## ACTIVITY
In the entries below, which lines run from the one containing "Шелли Марш (13, 1514)" to the one containing "MagicJ (7, 1863)"? Copy exactly those lines, ends included, and no others.

[Stored records]
* * *
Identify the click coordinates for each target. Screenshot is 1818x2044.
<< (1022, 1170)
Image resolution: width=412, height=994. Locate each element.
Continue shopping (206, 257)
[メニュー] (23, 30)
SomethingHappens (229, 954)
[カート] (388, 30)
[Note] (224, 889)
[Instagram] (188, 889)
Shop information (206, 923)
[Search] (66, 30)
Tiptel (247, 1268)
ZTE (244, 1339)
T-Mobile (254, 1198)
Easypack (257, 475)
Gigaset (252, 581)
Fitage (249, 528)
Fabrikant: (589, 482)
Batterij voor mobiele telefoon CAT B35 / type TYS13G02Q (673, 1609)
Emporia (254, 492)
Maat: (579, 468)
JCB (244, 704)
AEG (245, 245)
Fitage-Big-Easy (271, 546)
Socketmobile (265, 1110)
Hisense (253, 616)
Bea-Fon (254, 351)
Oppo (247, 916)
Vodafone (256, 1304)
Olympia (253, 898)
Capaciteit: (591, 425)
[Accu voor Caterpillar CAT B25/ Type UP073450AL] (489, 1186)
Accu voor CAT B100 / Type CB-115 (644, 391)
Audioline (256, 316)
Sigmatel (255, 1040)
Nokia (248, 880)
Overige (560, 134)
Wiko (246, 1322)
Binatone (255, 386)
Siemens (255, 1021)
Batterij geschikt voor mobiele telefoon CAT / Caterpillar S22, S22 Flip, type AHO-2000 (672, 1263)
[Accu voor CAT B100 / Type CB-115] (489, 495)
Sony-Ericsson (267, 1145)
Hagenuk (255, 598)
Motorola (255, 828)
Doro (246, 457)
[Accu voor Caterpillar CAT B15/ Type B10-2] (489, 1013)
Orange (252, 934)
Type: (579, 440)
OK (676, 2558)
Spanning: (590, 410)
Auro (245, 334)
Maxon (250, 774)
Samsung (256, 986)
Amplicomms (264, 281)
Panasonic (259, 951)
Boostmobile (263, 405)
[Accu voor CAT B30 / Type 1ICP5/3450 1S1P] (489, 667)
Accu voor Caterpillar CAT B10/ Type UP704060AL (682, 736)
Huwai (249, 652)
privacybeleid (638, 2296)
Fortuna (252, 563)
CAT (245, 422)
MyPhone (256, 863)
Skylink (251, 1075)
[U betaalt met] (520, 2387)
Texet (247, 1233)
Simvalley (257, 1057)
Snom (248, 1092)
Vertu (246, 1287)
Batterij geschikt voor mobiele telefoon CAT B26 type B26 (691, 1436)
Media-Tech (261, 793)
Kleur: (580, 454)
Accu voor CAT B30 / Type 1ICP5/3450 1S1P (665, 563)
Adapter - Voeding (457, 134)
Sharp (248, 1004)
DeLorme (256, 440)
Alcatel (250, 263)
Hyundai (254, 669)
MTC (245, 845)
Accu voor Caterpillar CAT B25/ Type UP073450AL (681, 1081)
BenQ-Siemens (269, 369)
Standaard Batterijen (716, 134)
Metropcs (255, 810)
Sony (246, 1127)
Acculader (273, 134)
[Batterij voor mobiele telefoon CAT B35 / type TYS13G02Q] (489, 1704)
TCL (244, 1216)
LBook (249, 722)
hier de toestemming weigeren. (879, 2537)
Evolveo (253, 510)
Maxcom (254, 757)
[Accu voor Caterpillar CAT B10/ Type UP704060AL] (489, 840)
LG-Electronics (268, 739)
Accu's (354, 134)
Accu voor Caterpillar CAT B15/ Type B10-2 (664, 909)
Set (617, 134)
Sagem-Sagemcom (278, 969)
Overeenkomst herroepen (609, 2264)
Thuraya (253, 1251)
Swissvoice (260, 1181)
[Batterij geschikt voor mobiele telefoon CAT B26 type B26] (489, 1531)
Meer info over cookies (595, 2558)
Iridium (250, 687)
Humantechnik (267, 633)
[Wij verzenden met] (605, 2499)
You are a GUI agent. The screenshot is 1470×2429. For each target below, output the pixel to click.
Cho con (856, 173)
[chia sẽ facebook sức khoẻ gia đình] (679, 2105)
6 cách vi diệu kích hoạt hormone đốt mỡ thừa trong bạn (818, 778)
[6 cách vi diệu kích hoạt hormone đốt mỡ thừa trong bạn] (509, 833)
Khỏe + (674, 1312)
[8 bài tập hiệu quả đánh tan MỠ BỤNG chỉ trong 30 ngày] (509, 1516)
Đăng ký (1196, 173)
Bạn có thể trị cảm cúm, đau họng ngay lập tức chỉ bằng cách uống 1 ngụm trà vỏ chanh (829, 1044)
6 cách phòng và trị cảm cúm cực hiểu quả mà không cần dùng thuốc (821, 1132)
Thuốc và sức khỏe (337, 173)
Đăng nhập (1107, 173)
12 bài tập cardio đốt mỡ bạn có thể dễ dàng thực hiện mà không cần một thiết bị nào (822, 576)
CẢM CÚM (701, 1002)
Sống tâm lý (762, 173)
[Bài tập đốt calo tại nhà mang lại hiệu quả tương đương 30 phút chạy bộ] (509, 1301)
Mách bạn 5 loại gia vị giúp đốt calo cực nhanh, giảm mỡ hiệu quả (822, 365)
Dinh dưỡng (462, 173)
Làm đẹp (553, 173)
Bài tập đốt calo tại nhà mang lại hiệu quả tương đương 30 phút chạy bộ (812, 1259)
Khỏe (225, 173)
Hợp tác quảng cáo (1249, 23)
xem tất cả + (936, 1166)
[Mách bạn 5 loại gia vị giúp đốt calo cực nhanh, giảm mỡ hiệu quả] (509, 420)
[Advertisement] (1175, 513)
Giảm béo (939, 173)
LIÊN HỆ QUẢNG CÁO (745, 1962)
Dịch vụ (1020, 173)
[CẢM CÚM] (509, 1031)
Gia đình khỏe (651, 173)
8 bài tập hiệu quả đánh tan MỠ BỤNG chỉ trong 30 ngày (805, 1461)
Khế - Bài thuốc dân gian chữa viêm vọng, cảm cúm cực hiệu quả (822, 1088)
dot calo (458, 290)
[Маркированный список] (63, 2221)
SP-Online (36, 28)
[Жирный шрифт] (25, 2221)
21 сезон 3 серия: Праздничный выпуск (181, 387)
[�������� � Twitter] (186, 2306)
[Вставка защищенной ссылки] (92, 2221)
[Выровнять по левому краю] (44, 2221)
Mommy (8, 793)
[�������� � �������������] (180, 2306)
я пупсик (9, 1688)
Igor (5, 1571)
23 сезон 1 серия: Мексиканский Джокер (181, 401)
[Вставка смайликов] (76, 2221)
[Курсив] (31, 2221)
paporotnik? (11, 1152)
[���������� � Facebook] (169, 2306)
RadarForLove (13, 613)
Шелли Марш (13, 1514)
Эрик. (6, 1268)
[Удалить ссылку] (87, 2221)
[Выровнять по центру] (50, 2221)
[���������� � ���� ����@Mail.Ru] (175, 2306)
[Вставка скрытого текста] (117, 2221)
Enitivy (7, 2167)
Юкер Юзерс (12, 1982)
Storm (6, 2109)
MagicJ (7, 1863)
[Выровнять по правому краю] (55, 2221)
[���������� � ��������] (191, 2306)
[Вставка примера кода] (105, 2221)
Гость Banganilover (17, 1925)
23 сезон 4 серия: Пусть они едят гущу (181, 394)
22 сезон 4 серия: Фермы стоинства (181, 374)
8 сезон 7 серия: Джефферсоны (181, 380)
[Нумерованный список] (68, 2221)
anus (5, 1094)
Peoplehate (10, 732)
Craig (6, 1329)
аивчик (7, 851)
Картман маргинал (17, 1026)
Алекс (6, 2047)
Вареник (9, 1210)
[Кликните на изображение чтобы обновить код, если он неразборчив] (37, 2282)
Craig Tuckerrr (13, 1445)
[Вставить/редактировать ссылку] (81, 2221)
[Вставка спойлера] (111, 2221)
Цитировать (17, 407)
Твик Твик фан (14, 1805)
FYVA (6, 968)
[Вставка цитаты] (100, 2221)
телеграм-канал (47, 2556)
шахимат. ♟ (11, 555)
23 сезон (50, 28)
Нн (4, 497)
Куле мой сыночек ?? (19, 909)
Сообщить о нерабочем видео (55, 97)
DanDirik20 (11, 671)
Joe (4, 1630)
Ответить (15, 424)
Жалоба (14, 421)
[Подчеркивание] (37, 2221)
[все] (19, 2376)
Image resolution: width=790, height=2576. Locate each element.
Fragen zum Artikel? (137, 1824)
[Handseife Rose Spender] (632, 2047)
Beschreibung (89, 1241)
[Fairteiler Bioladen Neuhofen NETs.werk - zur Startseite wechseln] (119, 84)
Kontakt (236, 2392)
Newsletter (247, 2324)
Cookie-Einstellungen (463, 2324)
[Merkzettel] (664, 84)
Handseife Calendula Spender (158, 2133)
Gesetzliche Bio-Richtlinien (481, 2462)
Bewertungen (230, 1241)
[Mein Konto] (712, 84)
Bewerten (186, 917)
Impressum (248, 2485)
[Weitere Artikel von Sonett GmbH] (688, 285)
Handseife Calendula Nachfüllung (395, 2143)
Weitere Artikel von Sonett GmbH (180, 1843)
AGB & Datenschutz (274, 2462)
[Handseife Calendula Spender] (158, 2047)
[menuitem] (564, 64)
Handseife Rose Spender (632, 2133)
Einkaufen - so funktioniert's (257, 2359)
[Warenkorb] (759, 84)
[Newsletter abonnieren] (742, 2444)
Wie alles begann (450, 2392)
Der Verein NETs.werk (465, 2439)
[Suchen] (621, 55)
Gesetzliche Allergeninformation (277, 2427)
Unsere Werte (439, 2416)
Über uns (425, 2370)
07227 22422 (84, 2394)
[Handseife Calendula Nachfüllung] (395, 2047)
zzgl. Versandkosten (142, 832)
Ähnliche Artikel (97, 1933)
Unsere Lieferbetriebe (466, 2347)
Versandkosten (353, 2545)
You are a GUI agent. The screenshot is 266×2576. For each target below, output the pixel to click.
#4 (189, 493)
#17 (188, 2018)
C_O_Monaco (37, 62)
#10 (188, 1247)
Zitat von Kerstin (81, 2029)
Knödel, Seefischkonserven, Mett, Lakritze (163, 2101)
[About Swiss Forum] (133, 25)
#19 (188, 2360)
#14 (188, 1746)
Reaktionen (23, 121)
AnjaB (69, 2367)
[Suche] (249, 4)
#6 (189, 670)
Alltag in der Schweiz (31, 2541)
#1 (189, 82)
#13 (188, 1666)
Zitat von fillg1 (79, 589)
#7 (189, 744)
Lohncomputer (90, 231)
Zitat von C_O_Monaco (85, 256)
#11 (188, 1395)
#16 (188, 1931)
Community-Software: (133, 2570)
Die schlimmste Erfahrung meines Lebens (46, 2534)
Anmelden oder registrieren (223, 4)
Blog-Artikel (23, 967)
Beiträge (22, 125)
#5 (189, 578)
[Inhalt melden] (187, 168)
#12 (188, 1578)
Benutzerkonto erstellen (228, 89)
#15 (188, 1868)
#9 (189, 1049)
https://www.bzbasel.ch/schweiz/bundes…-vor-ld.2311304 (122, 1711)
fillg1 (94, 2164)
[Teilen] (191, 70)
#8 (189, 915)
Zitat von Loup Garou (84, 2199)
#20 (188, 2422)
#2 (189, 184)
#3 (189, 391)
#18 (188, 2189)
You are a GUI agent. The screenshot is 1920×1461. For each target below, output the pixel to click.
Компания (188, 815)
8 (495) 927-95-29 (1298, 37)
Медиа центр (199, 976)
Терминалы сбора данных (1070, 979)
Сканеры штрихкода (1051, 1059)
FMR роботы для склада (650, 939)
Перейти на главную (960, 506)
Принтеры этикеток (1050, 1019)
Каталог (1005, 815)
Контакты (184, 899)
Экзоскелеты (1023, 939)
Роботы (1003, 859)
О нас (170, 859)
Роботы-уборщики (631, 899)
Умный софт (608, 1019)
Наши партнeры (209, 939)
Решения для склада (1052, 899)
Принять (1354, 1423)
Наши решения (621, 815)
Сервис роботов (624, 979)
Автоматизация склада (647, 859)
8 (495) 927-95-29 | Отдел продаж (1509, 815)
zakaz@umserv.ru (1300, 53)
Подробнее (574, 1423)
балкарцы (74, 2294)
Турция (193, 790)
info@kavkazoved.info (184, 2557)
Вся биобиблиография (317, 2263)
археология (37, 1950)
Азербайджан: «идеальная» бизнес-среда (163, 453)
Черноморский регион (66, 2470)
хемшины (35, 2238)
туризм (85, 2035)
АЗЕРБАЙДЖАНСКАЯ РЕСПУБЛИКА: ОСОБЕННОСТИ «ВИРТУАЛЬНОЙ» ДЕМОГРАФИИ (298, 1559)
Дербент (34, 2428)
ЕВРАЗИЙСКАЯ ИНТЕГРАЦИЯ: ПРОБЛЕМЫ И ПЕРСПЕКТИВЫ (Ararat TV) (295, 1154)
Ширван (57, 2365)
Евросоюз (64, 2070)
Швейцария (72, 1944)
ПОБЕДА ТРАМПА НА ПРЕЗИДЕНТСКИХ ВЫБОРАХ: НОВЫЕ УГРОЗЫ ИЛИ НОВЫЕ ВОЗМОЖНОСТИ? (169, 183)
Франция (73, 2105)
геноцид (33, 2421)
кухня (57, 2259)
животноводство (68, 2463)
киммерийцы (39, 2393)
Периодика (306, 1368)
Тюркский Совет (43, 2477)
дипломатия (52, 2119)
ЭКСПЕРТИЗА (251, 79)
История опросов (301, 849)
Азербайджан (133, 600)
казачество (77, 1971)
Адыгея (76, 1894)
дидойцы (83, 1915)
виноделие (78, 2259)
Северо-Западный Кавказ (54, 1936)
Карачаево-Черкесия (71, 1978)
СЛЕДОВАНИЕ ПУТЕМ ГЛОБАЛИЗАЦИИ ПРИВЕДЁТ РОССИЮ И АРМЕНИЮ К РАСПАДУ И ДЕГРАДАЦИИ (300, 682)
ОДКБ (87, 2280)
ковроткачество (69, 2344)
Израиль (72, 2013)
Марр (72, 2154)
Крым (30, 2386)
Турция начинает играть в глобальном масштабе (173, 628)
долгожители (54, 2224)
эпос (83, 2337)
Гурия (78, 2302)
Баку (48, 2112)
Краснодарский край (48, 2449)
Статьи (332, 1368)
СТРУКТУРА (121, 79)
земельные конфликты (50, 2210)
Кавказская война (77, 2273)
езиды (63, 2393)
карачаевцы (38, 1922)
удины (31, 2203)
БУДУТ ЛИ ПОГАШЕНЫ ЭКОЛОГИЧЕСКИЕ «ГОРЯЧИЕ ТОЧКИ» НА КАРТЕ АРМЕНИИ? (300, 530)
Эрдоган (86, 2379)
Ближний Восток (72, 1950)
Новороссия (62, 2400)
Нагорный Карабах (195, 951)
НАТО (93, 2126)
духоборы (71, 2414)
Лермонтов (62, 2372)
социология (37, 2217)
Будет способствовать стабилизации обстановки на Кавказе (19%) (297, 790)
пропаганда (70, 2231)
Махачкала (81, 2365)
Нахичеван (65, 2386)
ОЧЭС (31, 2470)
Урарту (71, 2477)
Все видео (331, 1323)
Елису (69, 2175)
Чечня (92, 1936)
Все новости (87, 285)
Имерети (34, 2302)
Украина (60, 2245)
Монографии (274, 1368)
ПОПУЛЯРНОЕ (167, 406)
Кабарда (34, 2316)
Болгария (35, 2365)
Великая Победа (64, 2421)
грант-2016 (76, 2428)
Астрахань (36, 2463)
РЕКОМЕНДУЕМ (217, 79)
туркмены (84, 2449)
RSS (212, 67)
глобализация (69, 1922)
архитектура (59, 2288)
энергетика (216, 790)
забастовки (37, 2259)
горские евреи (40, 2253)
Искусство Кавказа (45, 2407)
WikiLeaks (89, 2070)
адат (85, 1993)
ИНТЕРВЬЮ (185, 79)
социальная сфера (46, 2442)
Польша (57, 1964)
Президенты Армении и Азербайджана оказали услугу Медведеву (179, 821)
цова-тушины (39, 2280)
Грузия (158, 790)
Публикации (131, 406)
* * *
## TASK OUTPUT
Шелли Марш (13, 1514)
Эрик. (6, 1268)
[Удалить ссылку] (87, 2221)
[Выровнять по центру] (50, 2221)
[���������� � ���� ����@Mail.Ru] (175, 2306)
[Вставка скрытого текста] (117, 2221)
Enitivy (7, 2167)
Юкер Юзерс (12, 1982)
Storm (6, 2109)
MagicJ (7, 1863)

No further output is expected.